Он смотрел в зеркало на свое лицо со шрамом, это же не только моя вина, это же не только моя вина, повторял он, как заклинание, смотрел в зеркало и думал о днях, ночах, неделях, месяцах и годах — о том времени, которое придет.
Наконец начал бриться.
ПРЕСТУПЛЕНИЕ БЕЗ НАКАЗАНИЯ
«…Представленный случай действительно частный-с! Но ведь вот что при этом, добрейший Родион Романович, наблюдать следует: ведь общего-то случая-с, того самого, на который все юридические формы и правила примерены и с которого они рассчитаны и в книжки записаны, вовсе не существует-с, по тому самому, что всякое дело, всякое, хоть, например, преступление, как только оно случится в действительности, тотчас же и обращается в совершенно частный случай-с; да иногда ведь в какой: так-таки ни на что прежнее не похожий-с», — говаривал Раскольникову пристав следственных дел Порфирий Петрович, в другой раз добавив: «Тут дело фантастическое, мрачное, дело современное, нашего времени случай-с, когда помутилось сердце человеческое…»

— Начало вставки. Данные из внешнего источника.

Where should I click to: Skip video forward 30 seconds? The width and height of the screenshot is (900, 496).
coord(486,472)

Случай, о котором поведал словацкий писатель Душан Митана (он родился в 1946 году, и «Конец игры» (1984) — его четвертая книга), тоже частный и ни на что прежнее не похожий. Фантастический, мрачный, но уже нашего времени случай. И охарактеризовать его, несколько изменив название романа Достоевского, можно так: «преступление без наказания».

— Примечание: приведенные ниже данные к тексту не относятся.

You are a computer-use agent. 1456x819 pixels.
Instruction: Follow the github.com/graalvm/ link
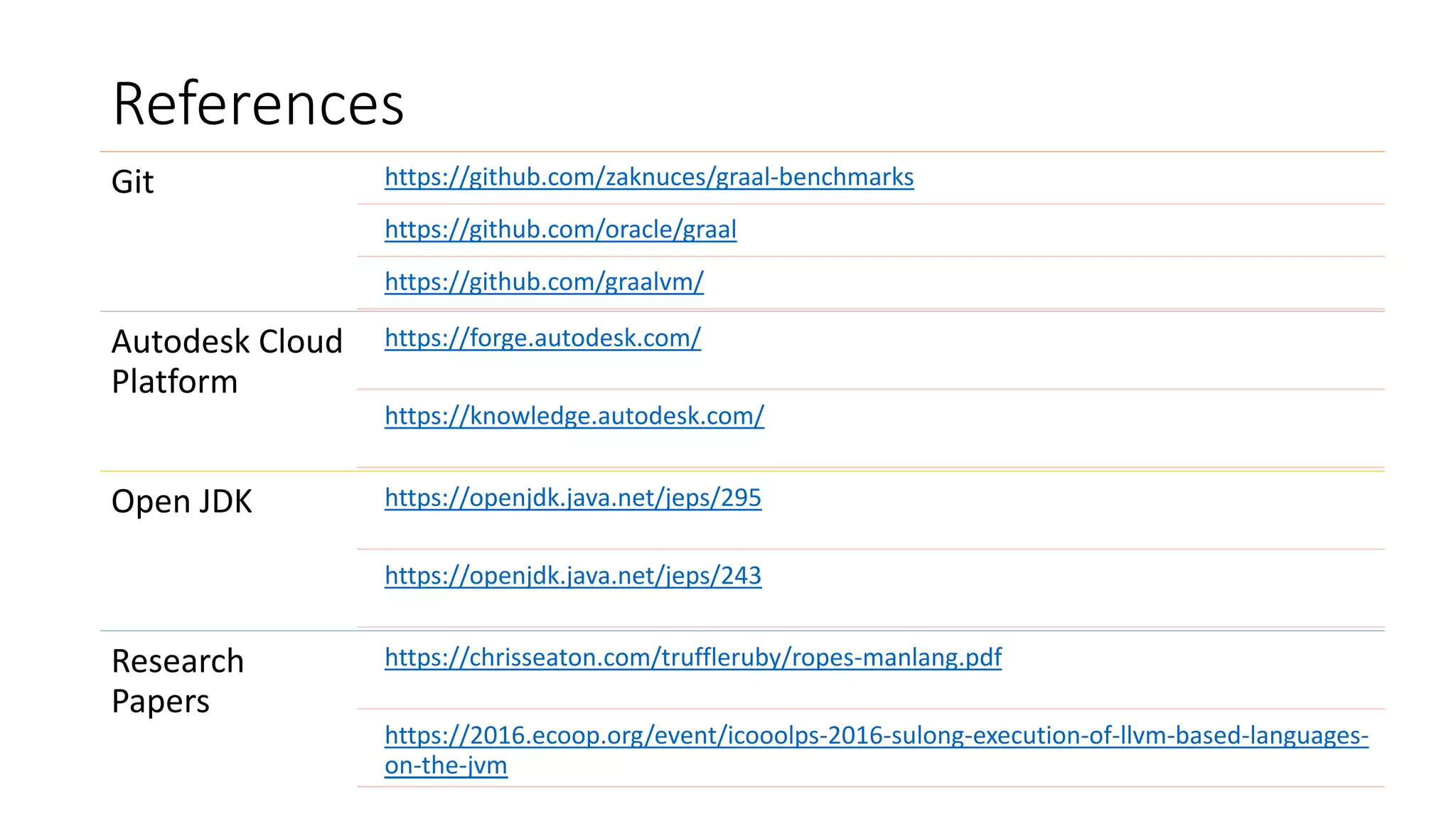[x=544, y=282]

Герой Митаны отнюдь не «новоявленный Раскольников». Но думается, не случайно все же на страницах книги возникает неприкаянная тень героя Достоевского, придя сюда, правда, не непосредственно из «Преступления и наказания», а из романа современного американского прозаика Джозефа Хеллера «Поправка 22», где на примере действий эскадрильи ВВС США, базирующейся в годы войны в Италии, гротескно обнажается действие механизма косных и разрушительных сил, пытающихся возвести абсурд в незыблемый закон бытия, превращающих в «безумный, безумный мир» общество, что высокомерно мнит себя наиболее «правильно» устроенным.
Как раз то место, где упоминается Раскольников, оказалось отчеркнутым Геленой Барловой в книге, которую напоследок держала она в руках. Читателю всякого произведения (а тем более такого, где использованы приемы детектива) надлежит придавать значение подобным деталям и намекам автора. Не пройдем мимо них и мы, так как в структуре романа Митаны они играют немаловажную роль.
Роман довольно необычен по форме: здесь смешаны в разных пропорциях многие художественные начала. К социально-психологической основе в этом «коктейле» добавлены для пикантности криминальная интрига, ирония, элементы пародии, гиперболы и просто интеллектуальной игры с читателем. Хорошо владея литературной техникой, Митана знает, как вовлечь в эту игру читателя, заставив его на что-то обратить внимание, мобилизовать свою память или воображение, да и попросту — сделать так, чтобы ему не было скучно. «Митана серьезный автор, — парадоксально-точно заметил проницательный словацкий литературовед Ян Штевчек. — Поэтому его роман… нельзя принимать всерьез».
Ведь действительно, если разобраться, убийство, происходящее в книге, не слишком похоже на «настоящее» — скорее оно театральное, условное. Условны во многом и выведенные на сцену персонажи: «Конец игры» вполне может быть назван своего рода «романом масок». Но безусловна серьезность проблем, волнующих Душана Митану и поставленных им в своем повествовании.
Описанное убийство — следствие трагического непонимания людьми друг друга. А такое роковое непонимание создает опасное, чреватое взрывом напряжение и между целыми странами, народами. Оно может быть губительнее, чем та неполадка в пентагоновском компьютере, о которой читает герой Митаны в газетной заметке, броско озаглавленной «Почему смерть ощерила зубы». В авторском послесловии к книге сказано: «Сегодня, когда максимально возросла угроза существованию не только отдельного человека, но и всей цивилизации, писатель может и должен — поскольку литература не цель, а средство — использовать все имеющиеся в его распоряжении возможности для защиты человека, находящегося в опасности…» Немалую опасность для людей, для нравственной атмосферы на планете, как справедливо считает словацкий прозаик, представляет и пристально рассматриваемый им социальный тип.
Если опытный криминалист и психолог капитан Штевурка у Митаны в силу своих служебных обязанностей должен руководствоваться уголовным кодексом, то параллельное (а по сути, основное) следствие — средствами искусства — писатель ведет, исходя из кодекса морального. Это вымышленному капитану необходимо доискиваться, кто нанес смертельный удар кухонным ножом журналистке Гелене Барловой. А сам автор сразу выставляет убийцу на суд читателей, предлагая вглядеться в черты его характера, которые особенно выпукло проступают под «увеличительным стеклом» экстремальной ситуации.